Recorded data:

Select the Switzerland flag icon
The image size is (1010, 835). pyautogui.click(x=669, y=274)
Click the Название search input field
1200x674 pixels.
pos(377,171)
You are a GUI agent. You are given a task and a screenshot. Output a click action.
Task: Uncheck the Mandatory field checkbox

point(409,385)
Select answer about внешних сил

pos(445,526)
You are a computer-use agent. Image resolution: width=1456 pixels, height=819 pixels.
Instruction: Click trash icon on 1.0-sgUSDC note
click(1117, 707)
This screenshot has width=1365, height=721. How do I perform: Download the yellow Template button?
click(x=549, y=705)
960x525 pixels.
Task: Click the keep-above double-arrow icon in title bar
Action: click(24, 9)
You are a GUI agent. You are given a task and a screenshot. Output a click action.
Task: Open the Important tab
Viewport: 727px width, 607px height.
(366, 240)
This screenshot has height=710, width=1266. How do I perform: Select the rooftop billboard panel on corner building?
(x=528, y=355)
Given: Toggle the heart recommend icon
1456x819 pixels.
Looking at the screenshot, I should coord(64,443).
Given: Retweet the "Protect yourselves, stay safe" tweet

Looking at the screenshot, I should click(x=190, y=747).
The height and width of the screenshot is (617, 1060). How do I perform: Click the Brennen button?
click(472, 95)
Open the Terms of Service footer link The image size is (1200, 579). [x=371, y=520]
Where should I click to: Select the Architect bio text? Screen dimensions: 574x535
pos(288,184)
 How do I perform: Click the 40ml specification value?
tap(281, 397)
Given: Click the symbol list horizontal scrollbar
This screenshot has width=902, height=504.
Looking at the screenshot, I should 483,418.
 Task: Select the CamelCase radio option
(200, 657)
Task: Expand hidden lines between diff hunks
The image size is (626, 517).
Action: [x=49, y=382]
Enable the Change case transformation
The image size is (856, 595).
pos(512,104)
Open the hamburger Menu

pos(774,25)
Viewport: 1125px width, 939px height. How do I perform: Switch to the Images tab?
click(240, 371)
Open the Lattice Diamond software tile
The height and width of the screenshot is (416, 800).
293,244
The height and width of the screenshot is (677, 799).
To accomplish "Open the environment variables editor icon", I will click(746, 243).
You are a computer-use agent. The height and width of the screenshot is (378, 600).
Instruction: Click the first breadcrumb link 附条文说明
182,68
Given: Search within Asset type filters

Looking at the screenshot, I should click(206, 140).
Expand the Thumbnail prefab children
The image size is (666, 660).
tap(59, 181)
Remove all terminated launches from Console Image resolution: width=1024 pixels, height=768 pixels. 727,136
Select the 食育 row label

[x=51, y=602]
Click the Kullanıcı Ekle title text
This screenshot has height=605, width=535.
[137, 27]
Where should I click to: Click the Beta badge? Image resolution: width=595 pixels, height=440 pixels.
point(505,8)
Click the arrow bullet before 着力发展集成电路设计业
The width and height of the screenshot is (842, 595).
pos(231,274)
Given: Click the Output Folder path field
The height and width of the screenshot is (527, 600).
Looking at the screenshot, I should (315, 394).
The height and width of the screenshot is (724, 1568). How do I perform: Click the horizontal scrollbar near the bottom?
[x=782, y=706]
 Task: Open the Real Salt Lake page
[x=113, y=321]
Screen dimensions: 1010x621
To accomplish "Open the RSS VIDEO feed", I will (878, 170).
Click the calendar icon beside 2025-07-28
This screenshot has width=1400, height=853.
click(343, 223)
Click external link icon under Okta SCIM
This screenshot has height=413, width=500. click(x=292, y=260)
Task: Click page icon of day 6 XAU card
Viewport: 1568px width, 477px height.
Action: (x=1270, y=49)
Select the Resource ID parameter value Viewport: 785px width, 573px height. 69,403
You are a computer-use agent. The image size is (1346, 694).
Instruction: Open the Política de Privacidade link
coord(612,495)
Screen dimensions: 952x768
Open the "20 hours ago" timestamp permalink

**Exercise requirements**. Check each line above for the word "Expand", and give only the number of lines that contain it.

**Solution**. 2